Jamal Khashoggi, a high-profile commentator, vanished after visiting his country’s diplomatic mission on Tuesday, prompting international concern for his safety.
The initial findings of an investigation conducted by Turkish authorities concluded that a team of people that included Saudi officials flew into Turkey the same day as his appointment, a senior Turkish government official said late on Saturday.
The official said that the team was involved in killing the journalist, who has 1.6 million Twitter followers and a regular column in the Washington Post, in what Turkey believes was a premeditated attack before leaving the country.
A close friend of Mr Khashoggi also said that he had been informed by Turkish government officials of their view that the writer had been killed at the consulate.
Further details to emerge
A Saudi official at the consulate in Istanbul dismissed the reports as baseless, according to the official Saudi news agency on Sunday. The official said a delegation of investigators had arrived in Istanbul on Saturday to assist investigations into Mr Khashoggi’s disappearance.
Omer Celik, a spokesman for Turkey’s ruling party, had said earlier on Saturday that Turkey would unveil further details about the situation of what he called “the lost journalist”. He said that Recep Tayyip Erdogan, the Turkish president, would speak at a meeting of party officials on Sunday.
Saudi Arabia has repeatedly insisted that Mr Khashoggi, who went into self-imposed exile in the US last year, left the consulate building after entering by appointment to collect documents for his forthcoming marriage.
Mohammed bin Salman, the crown prince of Saudi Arabia, said in an interview with Bloomberg this week that the kingdom had “nothing to hide” and invited Turkish authorities to search the consulate building.
The Saudi consul general in Istanbul, Mohammad al-Otaibi, invited the Reuters news agency for a tour of the six-storey premises on Saturday, opening cupboards and panels covering air conditioning units in a bid to disprove Turkish claims that he was still in the building.
Mr al-Otaibi said that, although the consulate was equipped with security cameras, they did not record footage and so could not provide images of Mr Khashoggi entering or leaving the building. But he said the suggestion that Mr Khashoggi had been abducted at the consulate was “disgusting” and based on “rumours that have no proof”.
Turkey’s presidential spokesman, Ibrahim Kalin, said on Wednesday that Turkey believed Mr Khashoggi was still in the consulate, adding: “We don’t have any information to the contrary”.
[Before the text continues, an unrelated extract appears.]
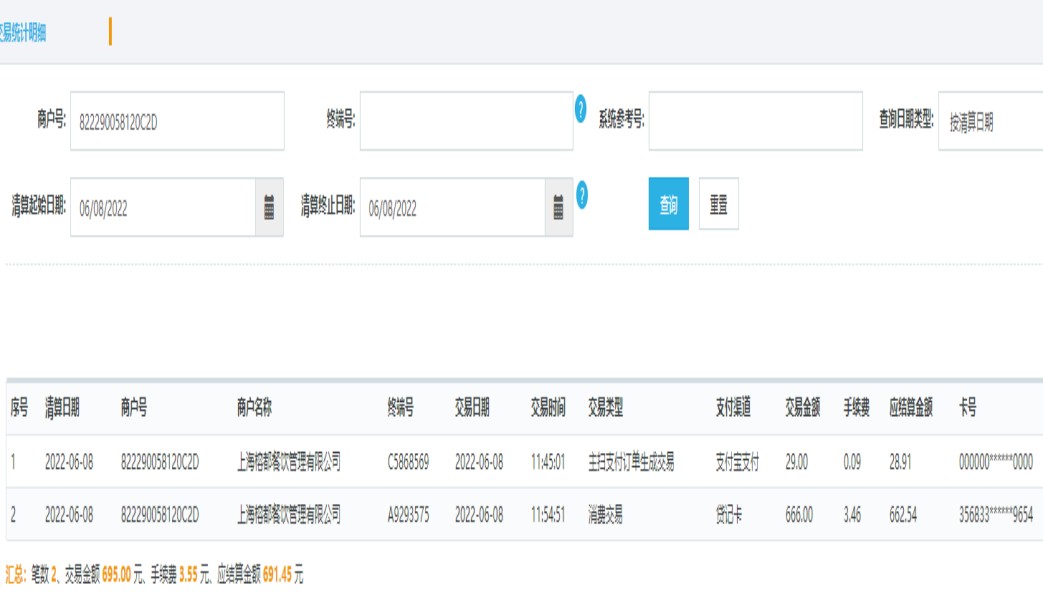Click the 交易类型 column header
This screenshot has height=605, width=1043.
605,408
The killing of an internationally renowned journalist would represent a big escalation in Riyadh’s crackdown on dissent. Saudi authorities arrested dozens of activists, clerics and intellectuals in September 2017, accusing them of pushing an extremist agenda.
Mr Khashoggi, who had a complicated relationship with Saudi authorities, had grown increasingly critical of their actions. The journalist, who moved to the US last year after becoming concerned about his safety, had been nervous about visiting the consulate, according to his fiancee, Hatice Cengiz. But he had also told her that he did not believe that Saudi Arabia would dare to do anything to him on Turkish soil.
She told the Financial Times this week that she feared he had been kidnapped by Saudi officials.
Ms Cengiz wrote on Twitter on Saturday night: “Jamal is not dead! I don’t believe he’s been killed!” She later added that she was waiting for official confirmation from the government.
The accusation that he was murdered is likely to place heavy pressure on the already strained ties between Turkey and Saudi Arabia, two regional powers that were already at odds over Ankara’s backing for Qatar in the face of an economic embargo led by Riyadh.